I visualized a pair of blue eyes, twinkling with fine laugh-lines etched in the skin at the outer corners, and I don't know how long I sat there lost in thought … in memories of times gone by – times long gone by. It's funny how something that happened almost a hundred and eighty years ago can be so fresh in memory and pain.
I remembered the night Albus and I went to retrieve Slytherin's locket from the cave. The horror of that night still visits me in nightmares and makes me shudder. I remember my mentor drinking and drinking and drinking … that cursed potion – it seemed as if there was no end to the potion – and … and then there was the panic the headmaster endured because of it.
I remembered being on top of the astronomy tower, hidden under my invisibility cloak, watching in terror … and horror, as Albus was hit by the killing curse. I was not only engulfed in terror at what I was being forced to witness, but I was also nearly consumed by fury. I was insensible with anger at the Death Eaters and my former professor, Professor Snape, at what I was captive audience to.
Of course, later I understood why Professor Snape … yes, Professor Snape. It was a year, almost two years, later that I found out the truth. The man earned my everlasting respect.
Anyway, I digress. I remembered Albus' eyes as he looked straight at Professor Snape, and pleaded, "Please Severus." Albus' blue eyes … normally twinkling, normally holding knowledge, and normally guarding secrets untold. Albus' eyes that night weren't twinkling, though they still held knowledge and secrets. That night they also held pain incalculable and … sorrow. It wasn't until later, much later, that I understood why.

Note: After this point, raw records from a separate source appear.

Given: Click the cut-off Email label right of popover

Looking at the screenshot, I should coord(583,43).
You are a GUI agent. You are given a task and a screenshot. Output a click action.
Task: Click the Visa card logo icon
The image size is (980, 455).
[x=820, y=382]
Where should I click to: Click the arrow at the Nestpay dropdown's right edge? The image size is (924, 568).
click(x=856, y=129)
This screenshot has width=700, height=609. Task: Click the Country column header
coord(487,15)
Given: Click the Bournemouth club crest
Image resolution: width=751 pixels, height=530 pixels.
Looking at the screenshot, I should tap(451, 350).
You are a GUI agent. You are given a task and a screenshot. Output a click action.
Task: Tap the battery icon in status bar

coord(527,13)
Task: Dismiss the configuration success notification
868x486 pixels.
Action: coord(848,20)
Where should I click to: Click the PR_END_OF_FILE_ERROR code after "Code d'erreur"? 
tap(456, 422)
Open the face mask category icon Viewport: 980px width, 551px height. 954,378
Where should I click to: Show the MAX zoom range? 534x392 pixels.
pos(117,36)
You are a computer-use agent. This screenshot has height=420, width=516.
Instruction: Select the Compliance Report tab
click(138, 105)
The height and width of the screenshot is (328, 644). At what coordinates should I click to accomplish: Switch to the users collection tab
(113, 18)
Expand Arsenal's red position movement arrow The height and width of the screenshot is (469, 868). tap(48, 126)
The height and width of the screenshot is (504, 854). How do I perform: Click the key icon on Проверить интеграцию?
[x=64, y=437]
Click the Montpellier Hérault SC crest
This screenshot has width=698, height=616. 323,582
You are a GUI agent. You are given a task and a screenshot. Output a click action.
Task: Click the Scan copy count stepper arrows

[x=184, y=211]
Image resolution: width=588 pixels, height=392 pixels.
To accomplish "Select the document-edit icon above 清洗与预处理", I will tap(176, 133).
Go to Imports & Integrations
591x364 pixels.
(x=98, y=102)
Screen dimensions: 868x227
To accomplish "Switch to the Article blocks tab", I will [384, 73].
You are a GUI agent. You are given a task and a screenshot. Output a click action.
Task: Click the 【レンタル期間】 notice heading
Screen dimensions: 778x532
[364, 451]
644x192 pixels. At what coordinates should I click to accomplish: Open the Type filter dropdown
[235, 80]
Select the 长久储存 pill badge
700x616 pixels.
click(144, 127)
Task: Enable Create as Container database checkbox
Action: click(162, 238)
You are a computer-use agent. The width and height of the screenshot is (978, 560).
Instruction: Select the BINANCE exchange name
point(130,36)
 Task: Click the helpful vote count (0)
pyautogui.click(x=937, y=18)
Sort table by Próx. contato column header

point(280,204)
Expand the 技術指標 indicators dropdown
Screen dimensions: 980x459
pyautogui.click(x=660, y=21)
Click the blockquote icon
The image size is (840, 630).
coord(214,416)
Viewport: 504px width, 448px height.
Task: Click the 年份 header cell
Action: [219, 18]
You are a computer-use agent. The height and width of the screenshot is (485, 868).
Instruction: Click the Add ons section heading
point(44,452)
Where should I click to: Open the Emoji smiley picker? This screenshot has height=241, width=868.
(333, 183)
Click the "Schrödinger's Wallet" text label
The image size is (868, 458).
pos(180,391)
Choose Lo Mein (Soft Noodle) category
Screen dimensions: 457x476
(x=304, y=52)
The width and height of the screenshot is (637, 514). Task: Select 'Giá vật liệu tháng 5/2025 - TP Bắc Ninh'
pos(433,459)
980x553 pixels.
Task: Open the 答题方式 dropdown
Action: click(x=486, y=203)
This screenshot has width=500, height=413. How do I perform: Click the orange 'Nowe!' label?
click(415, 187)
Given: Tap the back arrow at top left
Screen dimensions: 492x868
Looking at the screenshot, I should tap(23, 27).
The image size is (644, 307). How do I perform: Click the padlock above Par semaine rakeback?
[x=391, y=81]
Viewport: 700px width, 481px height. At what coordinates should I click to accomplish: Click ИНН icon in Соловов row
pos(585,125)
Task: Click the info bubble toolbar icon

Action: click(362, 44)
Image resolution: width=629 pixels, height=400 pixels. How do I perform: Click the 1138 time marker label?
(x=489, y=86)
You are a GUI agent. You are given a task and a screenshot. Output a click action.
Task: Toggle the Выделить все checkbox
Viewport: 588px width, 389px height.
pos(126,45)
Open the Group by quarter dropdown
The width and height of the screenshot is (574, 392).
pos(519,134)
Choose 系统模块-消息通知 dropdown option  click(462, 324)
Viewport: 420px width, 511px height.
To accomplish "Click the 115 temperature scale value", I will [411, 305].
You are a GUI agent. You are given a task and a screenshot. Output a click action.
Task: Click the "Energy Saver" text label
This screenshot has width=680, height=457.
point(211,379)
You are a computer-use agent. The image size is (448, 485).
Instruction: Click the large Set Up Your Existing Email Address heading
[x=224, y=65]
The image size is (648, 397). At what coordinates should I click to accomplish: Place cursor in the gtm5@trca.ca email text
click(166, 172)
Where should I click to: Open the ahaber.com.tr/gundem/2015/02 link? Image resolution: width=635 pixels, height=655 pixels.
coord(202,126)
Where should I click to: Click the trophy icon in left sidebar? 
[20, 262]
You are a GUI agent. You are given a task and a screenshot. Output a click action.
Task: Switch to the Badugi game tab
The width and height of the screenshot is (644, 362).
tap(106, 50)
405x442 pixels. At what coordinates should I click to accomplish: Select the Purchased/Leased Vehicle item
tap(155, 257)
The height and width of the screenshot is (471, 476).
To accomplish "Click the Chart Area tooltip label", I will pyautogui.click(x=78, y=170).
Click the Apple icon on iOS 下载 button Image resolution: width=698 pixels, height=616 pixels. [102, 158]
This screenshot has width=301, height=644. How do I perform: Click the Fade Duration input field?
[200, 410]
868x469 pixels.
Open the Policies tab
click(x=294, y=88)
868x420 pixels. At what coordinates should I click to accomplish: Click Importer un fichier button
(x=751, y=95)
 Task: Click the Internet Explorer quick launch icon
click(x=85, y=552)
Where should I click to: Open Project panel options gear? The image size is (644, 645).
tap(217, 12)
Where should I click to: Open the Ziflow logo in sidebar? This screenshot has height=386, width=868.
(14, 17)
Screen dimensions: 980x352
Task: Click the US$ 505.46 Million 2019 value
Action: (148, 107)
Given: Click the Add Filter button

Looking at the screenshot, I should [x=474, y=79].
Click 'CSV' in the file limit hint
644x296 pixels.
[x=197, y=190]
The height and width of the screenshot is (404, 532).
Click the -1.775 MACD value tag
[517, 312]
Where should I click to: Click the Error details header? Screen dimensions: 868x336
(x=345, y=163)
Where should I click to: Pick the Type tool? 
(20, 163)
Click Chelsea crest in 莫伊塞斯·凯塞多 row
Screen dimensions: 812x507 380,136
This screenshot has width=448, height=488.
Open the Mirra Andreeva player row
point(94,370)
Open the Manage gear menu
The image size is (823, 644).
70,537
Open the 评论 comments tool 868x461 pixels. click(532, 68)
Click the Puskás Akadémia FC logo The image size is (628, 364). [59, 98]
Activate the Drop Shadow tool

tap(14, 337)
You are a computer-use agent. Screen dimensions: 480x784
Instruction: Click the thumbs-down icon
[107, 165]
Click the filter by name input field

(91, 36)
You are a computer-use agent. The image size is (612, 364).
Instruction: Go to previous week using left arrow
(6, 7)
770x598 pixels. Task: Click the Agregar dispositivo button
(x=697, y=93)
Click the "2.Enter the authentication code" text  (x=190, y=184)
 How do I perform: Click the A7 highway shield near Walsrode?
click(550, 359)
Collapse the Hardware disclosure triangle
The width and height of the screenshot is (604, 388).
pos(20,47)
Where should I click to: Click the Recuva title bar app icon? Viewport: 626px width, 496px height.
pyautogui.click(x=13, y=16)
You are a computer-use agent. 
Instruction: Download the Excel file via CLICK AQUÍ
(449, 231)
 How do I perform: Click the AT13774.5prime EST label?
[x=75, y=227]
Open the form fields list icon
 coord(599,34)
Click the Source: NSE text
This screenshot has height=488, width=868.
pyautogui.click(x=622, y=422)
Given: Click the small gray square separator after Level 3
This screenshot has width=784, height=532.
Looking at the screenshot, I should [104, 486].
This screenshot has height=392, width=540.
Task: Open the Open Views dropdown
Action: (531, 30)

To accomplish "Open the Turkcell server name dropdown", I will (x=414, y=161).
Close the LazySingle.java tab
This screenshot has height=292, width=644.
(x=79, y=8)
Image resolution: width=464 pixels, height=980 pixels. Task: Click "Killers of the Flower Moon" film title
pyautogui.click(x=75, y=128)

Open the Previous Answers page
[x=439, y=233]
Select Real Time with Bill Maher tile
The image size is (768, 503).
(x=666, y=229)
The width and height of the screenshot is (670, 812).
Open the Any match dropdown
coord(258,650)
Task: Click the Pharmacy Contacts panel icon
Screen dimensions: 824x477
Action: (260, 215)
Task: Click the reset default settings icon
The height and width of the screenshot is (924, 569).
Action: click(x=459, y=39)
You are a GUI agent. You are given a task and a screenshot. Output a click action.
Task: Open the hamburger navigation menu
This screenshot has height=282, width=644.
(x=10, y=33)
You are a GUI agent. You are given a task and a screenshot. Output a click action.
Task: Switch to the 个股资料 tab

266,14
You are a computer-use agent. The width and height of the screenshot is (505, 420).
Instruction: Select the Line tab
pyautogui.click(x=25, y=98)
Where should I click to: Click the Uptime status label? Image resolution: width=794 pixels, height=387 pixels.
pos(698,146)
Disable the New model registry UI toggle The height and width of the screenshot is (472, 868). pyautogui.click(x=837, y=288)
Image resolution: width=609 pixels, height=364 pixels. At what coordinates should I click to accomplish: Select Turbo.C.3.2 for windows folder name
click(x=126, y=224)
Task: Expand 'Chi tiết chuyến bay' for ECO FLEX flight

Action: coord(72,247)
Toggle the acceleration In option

I remembered feeling hurt, too, intermixed with my fury and terror. I was hurt that Albus had focused so intently, to the exclusion of all else, on Professor Snape. I'd wished … no, I'd needed Albus to look at me.
Just one last time, I wanted to look into those blue eyes. I wanted to see that all would end well. I wanted to see even just a flicker of the compassion that I'd seen before. I wanted to see something in those eyes – something that I could call, right or wrong, love. But he only looked at Professor Snape, and I was hurt.
Suddenly, I visualized a pair of brown eyes, eyes so brown that they looked black. There was no twinkle in those eyes; in my lifetime, there never was. Between the brown eyes, permanently carved between the brows, was a deep furrow; one that deepened in anger, or a fit of pique, or intense concentration.
My memories were suddenly caught up in remembrances of those eyes. I recalled the first time I ever saw those eyes somewhat close up – well closer than in the Great Hall, anyway.
I remembered my very first potions class. I'd been so excited to see that class listed on my timetable, that I could think of little else as we traipsed through the corridors of the castle en route to the dungeons in which potions class was held; I'd looked forward to it ever since I'd found out what 'potions' were … but then there were those eyes.
Brown eyes bored into me as the possessor of said eyes interrogated me about things I'd never heard of. He'd asked what would be made by adding powered root of asphodel to an infusion of wormwood; he'd asked where he should look to find a bezoar, and he'd asked what the difference was between monkshood and Wolfsbane.
It's funny that after nearly two centuries, I remember that first class as clearly as if it had happened this very morning. I even remember all the answers to those questions. I almost laugh as I realize that.
Yes, I remember that powered root of asphodel and an infusion of wormwood are used to brew the Draught of the Living Death. Yes, I remember that a bezoar is 'a stone taken from the stomach of a goat, and will save you from most poisons.' And yes, I remember that monkshood and Wolfsbane are the same plant and also go by the name aconite.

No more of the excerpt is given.